Scharlock v. Oland

30 S.C.L. 207 | S.C. Ct. App. | 1845

*209 Curia, per

O’Neall, J.

On the first ground taken to reverse the recorder’s decision this court is satisfied with the decision below. On the 2d. ground, a majority of this court thinks that the recorder was in error. Unquestionably the rule, in this State, is that the attorney, clerk and sheriff, are respectively entitled to their costs, and the parties have no right to release or discharge them. The 11th sec. of the Act of 1791, re-enacted with some alterations by the Act of ’39, gives to those officers a clear indefeasible right to collect their costs by execution. In the case of Hyams vs. Boyce, 1 McM. 95, it was held that the clerk had no right to demand compensation for his services as they were rendered, but that they must abide the result. This rule it seems to me is equally applicable to the attorney and the sheriff, and hence it follows, that when it is said in the judgment that the party recovers the sums due them, for his costs and charges, it is nothing more than a legal fiction retained to enable them to recover their costs. In Corrie vs. Jacobs, Harper’s Law Rep. 330, the court said and ruled that where the plaintiff recovered judgment against the defendant, the officers could not have execution against the plaintiff for their costs. In that case the judge, (Judge Nott,) says. “The costs in such cases are taxed in the judgment with the debt or damages, and collected with them:” The result of this is that the costs are really and truly payable to the officers for whom they are taxed, and are to be collected by the sheriff under the execution.

In Corrie vs. Fitts, and the same vs. Givens, 3d. McCord, 28, it is said by Judge Colcock, in perfect accordance with Corrie vs. Jacobs, “although, then, the judgment states that the costs are adjudged to the plaintiff, he has no power to collect or receive the costs of the officers of the court; it is mere form?”

This view of our own law makes it unnecessary to rest on the English law. But even under it if the attorney had given notice to the defendant not to pay his costs to the plaintiff, he would not have been justified in doing so. Hullock’s Law of Costs, 513. According to our settled law and practice, I think the taxing of the costs for the officers, and marking the same on the execution, (with their respes *210tive bills) is notice enough to the party to pay to the officer entitled. The compromise here between the plaintiff and the defendant was pending an appeal, .and after the judgment was signed and execution lodged to bind. The costs were therefore taxed and marked on the execution.
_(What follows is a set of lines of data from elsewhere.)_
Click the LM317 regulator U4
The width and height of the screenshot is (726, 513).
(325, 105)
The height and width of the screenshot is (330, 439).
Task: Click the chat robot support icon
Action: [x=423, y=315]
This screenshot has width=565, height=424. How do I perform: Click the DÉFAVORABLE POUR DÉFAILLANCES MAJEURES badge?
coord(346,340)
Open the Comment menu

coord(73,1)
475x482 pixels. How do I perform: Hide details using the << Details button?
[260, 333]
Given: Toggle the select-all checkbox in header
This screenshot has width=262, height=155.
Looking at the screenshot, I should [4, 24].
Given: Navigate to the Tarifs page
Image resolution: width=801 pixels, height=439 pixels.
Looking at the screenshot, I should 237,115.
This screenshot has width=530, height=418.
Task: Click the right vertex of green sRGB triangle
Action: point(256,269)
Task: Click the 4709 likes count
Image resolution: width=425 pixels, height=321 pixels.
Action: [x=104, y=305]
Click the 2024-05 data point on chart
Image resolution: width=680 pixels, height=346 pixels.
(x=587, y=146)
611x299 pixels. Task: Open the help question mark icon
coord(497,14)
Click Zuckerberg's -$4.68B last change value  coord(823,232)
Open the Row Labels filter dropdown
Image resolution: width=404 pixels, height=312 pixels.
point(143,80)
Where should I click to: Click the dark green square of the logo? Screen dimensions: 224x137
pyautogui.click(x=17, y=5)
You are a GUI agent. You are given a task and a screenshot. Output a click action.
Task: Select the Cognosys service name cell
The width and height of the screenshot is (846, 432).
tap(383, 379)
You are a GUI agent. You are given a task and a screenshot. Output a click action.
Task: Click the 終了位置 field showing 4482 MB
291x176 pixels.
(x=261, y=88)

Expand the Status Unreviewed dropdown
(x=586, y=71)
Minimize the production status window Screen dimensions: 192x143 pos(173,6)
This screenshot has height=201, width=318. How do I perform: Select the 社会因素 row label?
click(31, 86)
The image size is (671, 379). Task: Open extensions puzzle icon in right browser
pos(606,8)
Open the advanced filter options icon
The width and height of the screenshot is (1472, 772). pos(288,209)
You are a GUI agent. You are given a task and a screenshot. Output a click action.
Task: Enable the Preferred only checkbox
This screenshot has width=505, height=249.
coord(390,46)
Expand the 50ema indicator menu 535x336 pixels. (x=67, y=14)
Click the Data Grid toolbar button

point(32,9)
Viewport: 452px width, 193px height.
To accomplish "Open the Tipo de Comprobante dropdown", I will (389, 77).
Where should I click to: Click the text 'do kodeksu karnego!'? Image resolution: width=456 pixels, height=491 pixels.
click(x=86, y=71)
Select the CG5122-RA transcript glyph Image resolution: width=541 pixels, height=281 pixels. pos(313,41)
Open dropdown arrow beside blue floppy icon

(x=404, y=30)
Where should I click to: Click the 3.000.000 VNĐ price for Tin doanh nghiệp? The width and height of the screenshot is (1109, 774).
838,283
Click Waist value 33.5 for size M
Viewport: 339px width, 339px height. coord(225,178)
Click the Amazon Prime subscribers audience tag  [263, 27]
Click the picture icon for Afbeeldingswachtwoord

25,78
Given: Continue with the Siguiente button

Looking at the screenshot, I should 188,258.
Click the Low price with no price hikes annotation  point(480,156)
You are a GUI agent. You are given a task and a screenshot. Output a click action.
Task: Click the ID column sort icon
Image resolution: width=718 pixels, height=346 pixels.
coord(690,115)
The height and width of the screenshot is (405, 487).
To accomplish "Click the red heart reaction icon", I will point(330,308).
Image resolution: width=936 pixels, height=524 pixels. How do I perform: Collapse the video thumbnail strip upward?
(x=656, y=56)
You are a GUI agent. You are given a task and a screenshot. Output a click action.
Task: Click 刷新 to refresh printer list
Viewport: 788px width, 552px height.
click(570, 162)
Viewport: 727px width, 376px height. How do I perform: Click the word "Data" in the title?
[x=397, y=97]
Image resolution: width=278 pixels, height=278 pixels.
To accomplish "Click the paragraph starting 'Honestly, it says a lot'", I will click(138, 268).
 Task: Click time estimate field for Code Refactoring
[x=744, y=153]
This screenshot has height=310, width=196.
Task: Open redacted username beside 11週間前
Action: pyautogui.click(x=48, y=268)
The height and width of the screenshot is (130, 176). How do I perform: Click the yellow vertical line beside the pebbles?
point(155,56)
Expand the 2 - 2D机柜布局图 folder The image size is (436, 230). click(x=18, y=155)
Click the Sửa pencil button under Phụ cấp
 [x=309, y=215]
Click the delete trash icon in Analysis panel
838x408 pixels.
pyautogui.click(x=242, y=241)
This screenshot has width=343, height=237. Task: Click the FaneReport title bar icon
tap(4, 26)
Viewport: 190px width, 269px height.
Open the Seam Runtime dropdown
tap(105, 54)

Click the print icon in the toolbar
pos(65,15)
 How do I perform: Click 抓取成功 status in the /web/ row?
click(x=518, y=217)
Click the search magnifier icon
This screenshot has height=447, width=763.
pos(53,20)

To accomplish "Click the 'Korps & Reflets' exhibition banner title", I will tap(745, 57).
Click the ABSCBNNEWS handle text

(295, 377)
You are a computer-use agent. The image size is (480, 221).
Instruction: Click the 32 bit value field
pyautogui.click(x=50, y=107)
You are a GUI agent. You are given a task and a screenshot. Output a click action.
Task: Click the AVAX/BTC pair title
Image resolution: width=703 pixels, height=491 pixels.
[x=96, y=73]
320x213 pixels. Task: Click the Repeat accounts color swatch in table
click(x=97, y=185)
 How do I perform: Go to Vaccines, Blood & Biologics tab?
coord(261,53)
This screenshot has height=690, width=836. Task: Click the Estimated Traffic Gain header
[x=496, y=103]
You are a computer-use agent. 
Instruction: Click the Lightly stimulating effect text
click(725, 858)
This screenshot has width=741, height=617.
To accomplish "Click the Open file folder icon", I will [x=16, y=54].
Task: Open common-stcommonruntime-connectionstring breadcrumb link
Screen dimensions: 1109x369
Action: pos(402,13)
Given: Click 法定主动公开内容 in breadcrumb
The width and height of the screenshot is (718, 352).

The defendant must legally have known that they were payable to the officers. The settlement was nothing more than an acknowledgment that what the plaintiff had a right to receive, was satisfied. That was the sum recovered as damages and the witnesses’s costs, if any.

It is therefore ordered that the entry of satisfation, so far as the same may cover the attorney’s, clerk’s and sheriff’s costs, be vacated, and that execution issue for the same.

Richardson, Wardlaw and Frost, JJ. concurred. Evans and Butler, JJ. dissented.